Reproduce word for word every entry from the one containing "2010 Winter Women RTW (164) (1128, 947)" down to the one containing "1995 Winter Women RTW (121) (632, 527)", including both.

## begin

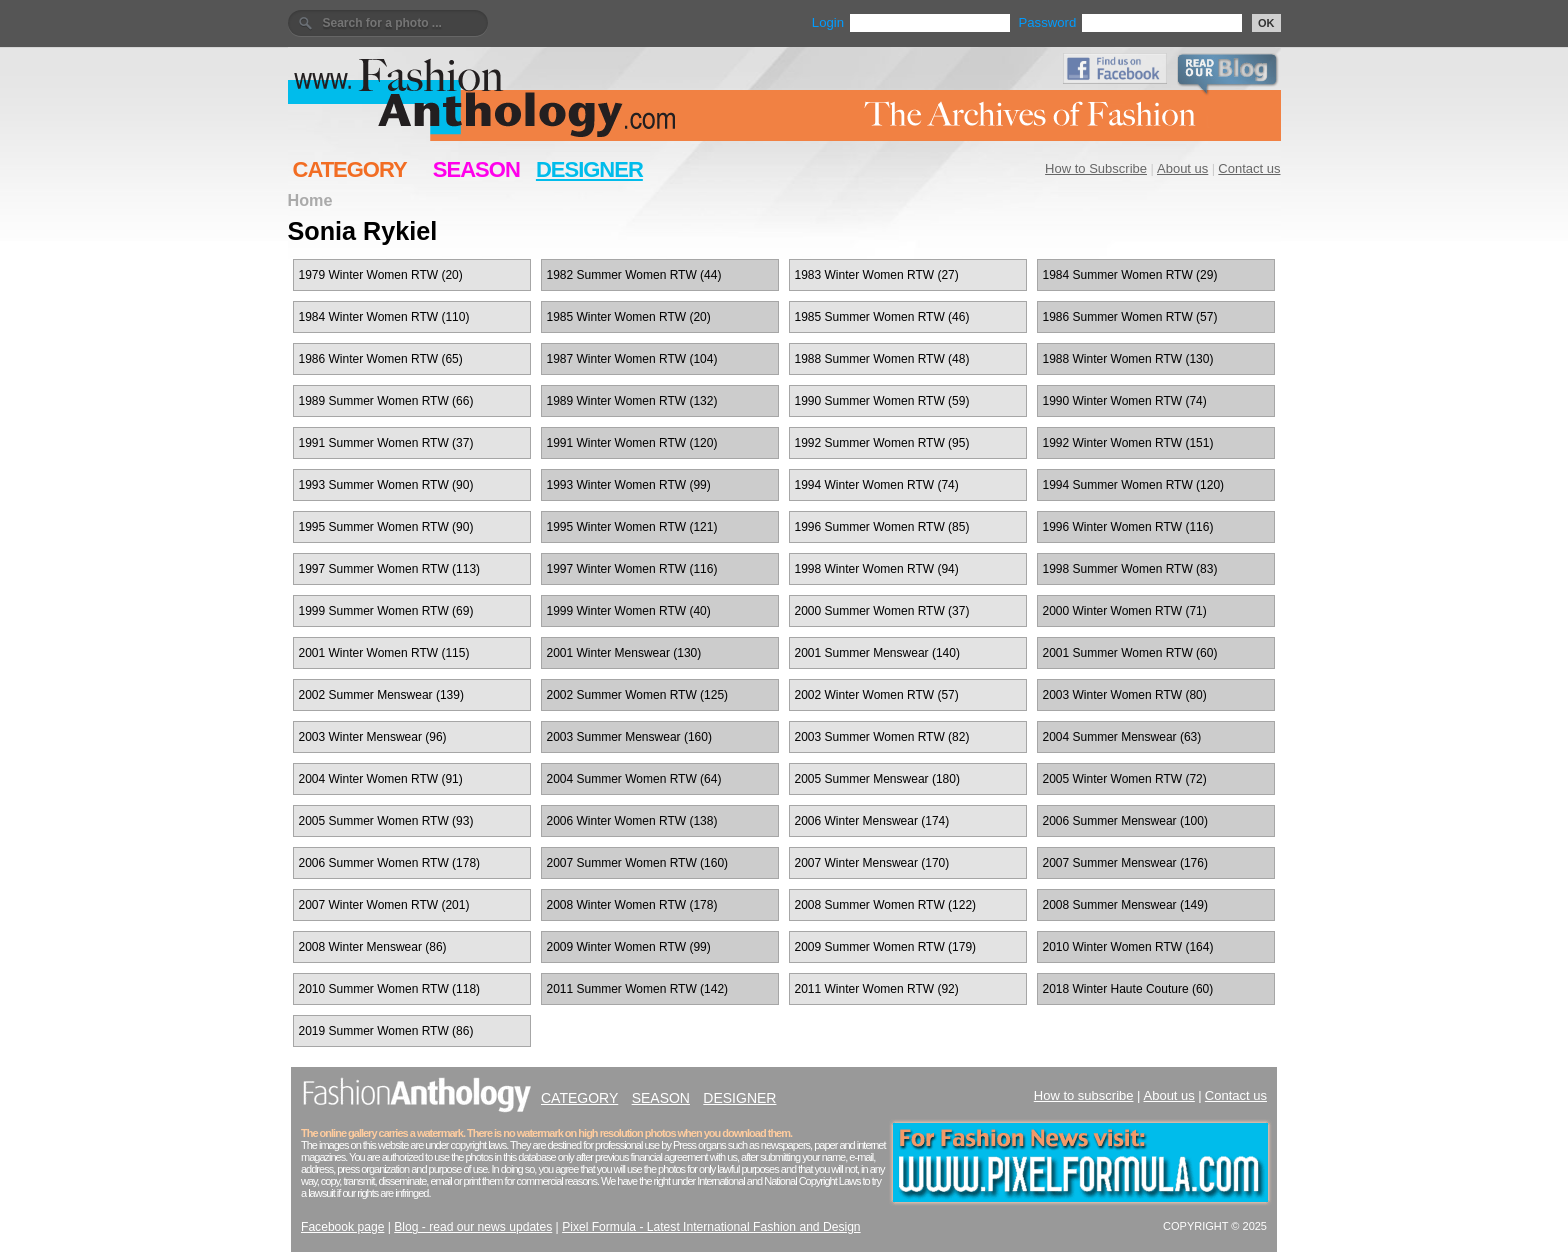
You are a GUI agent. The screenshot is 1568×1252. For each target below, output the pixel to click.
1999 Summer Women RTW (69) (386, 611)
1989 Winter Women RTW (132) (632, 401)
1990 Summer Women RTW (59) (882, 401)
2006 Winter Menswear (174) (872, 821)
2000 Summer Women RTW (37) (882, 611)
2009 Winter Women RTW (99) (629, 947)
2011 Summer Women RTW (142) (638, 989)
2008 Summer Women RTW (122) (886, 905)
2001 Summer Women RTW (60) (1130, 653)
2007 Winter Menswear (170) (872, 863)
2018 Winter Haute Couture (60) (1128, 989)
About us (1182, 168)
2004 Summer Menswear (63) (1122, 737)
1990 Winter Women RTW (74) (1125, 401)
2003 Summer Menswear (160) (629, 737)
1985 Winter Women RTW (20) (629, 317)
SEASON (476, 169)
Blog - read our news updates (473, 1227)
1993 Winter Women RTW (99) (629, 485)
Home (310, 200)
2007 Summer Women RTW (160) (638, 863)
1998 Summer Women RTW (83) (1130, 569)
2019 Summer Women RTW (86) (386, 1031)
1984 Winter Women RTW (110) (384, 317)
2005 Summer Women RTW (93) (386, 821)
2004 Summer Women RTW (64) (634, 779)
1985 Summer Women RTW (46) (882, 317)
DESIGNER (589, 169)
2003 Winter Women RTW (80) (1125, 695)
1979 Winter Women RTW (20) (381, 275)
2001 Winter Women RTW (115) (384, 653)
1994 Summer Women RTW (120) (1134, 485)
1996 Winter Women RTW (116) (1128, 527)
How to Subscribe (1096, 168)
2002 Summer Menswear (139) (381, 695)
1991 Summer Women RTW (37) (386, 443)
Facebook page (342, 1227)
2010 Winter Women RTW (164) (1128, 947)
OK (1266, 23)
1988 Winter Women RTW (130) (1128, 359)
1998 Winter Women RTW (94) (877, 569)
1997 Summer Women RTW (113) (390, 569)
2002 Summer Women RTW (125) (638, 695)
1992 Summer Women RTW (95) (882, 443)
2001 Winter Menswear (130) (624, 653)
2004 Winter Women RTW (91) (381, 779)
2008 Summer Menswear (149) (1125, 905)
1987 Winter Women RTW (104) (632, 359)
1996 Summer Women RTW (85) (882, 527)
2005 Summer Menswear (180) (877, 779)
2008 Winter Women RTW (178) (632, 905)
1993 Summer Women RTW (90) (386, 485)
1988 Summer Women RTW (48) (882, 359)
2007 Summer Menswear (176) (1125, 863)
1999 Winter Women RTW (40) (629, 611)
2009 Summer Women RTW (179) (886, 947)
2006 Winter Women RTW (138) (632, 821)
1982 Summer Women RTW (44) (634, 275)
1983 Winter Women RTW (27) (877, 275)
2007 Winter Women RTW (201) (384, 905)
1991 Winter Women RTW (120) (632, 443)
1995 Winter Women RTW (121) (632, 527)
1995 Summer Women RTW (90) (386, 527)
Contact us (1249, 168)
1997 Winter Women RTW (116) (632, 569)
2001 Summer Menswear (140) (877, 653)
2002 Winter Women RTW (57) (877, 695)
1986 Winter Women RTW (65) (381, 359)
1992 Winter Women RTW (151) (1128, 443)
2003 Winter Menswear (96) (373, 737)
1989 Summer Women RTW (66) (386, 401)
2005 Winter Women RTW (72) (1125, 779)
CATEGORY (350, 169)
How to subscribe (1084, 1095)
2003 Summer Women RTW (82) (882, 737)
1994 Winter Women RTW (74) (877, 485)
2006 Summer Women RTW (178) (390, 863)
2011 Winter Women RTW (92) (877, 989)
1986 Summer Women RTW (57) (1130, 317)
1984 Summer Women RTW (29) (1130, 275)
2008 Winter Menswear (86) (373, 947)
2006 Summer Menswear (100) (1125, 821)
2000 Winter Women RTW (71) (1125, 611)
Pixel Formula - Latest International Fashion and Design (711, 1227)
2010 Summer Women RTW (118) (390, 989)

## end
## begin

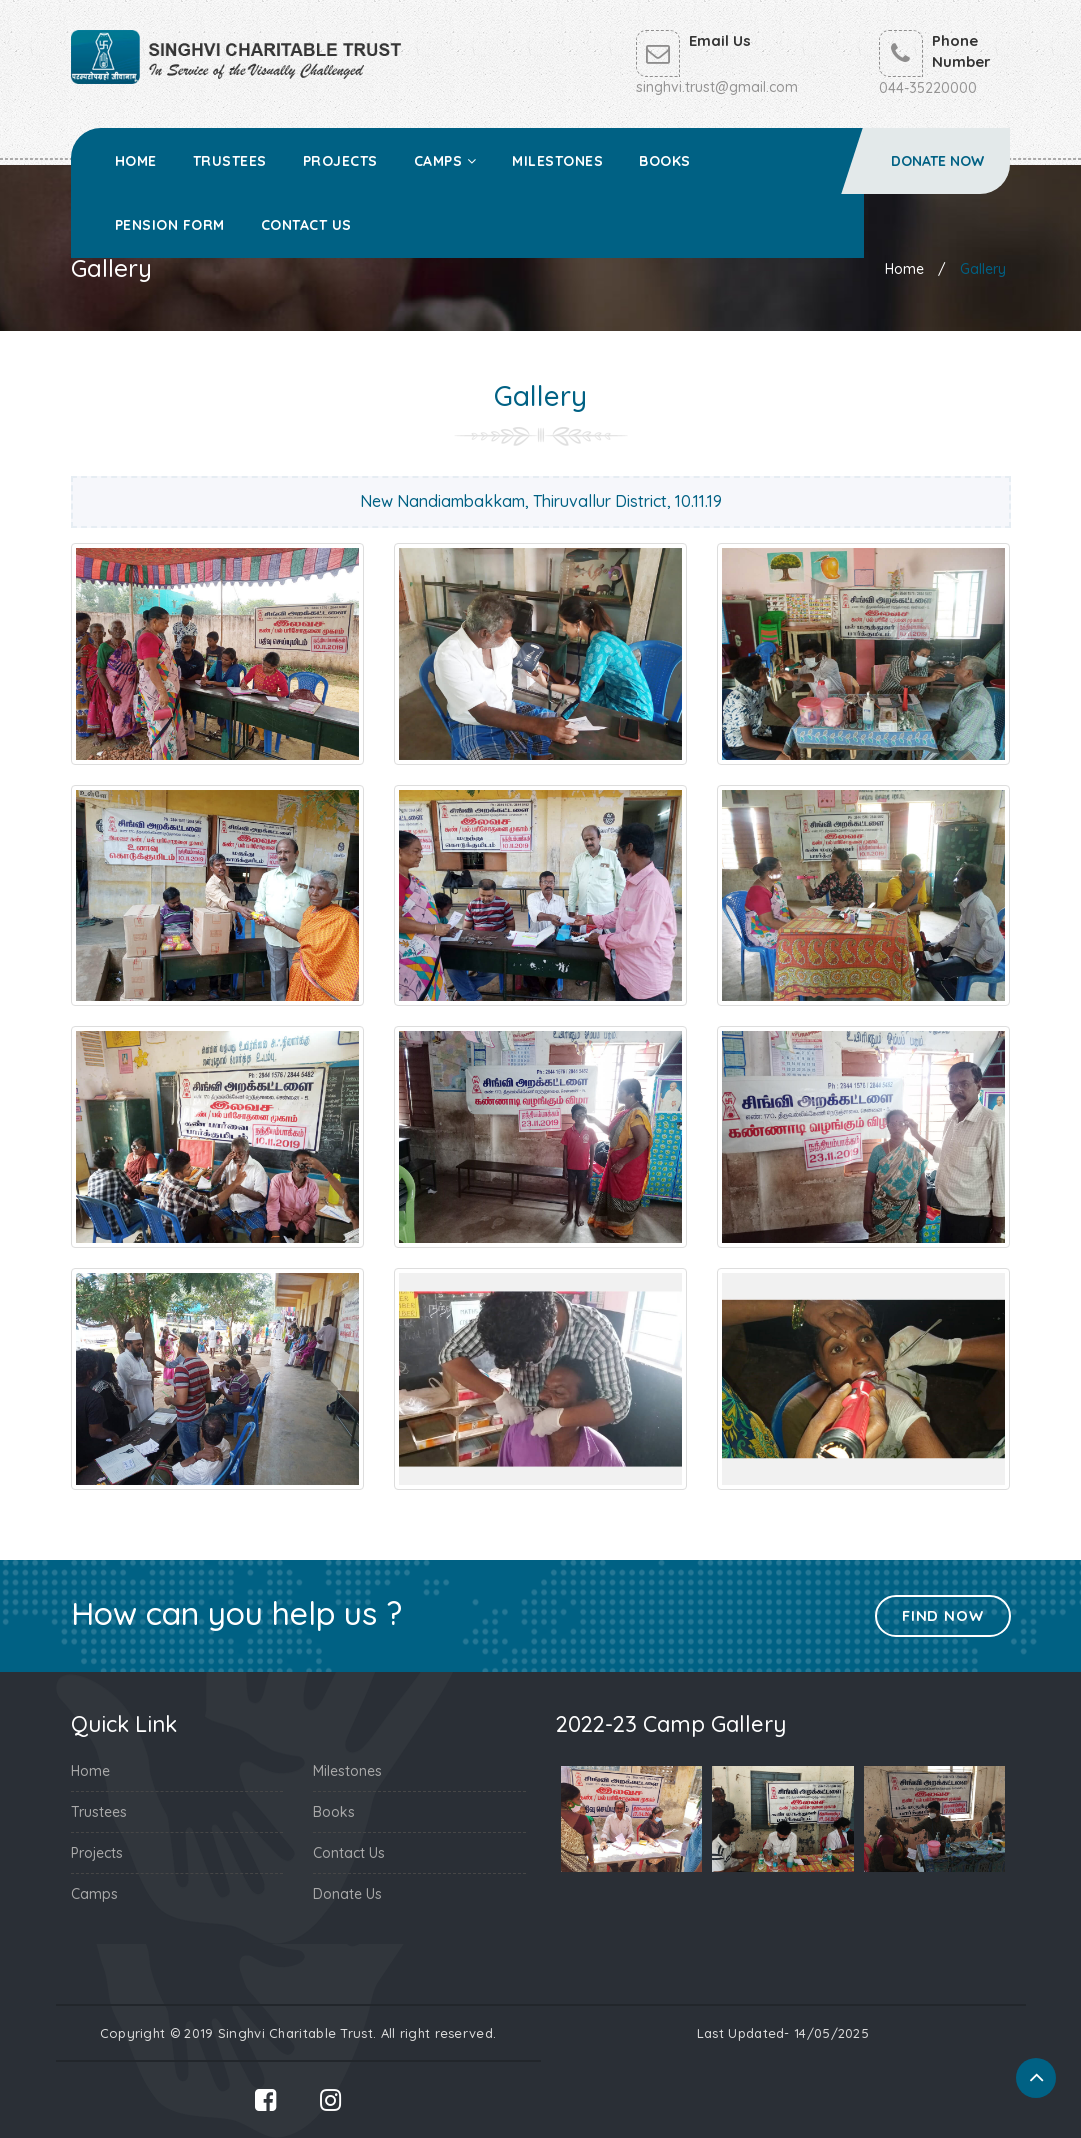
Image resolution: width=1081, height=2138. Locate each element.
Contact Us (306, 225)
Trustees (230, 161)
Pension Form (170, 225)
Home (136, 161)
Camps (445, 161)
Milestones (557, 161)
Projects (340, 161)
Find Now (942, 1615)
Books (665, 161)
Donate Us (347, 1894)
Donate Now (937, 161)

## end

__The answer__.
2010 Winter Women RTW (164) (1128, 947)
OK (1266, 23)
1988 Winter Women RTW (130) (1128, 359)
1998 Winter Women RTW (94) (877, 569)
1997 Summer Women RTW (113) (390, 569)
2002 Summer Women RTW (125) (638, 695)
1992 Summer Women RTW (95) (882, 443)
2001 Winter Menswear (130) (624, 653)
2004 Winter Women RTW (91) (381, 779)
2008 Summer Menswear (149) (1125, 905)
1987 Winter Women RTW (104) (632, 359)
1996 Summer Women RTW (85) (882, 527)
2005 Summer Menswear (180) (877, 779)
2008 Winter Women RTW (178) (632, 905)
1993 Summer Women RTW (90) (386, 485)
1988 Summer Women RTW (48) (882, 359)
2007 Summer Menswear (176) (1125, 863)
1999 Winter Women RTW (40) (629, 611)
2009 Summer Women RTW (179) (886, 947)
2006 Winter Women RTW (138) (632, 821)
1982 Summer Women RTW (44) (634, 275)
1983 Winter Women RTW (27) (877, 275)
2007 Winter Women RTW (201) (384, 905)
1991 Winter Women RTW (120) (632, 443)
1995 Winter Women RTW (121) (632, 527)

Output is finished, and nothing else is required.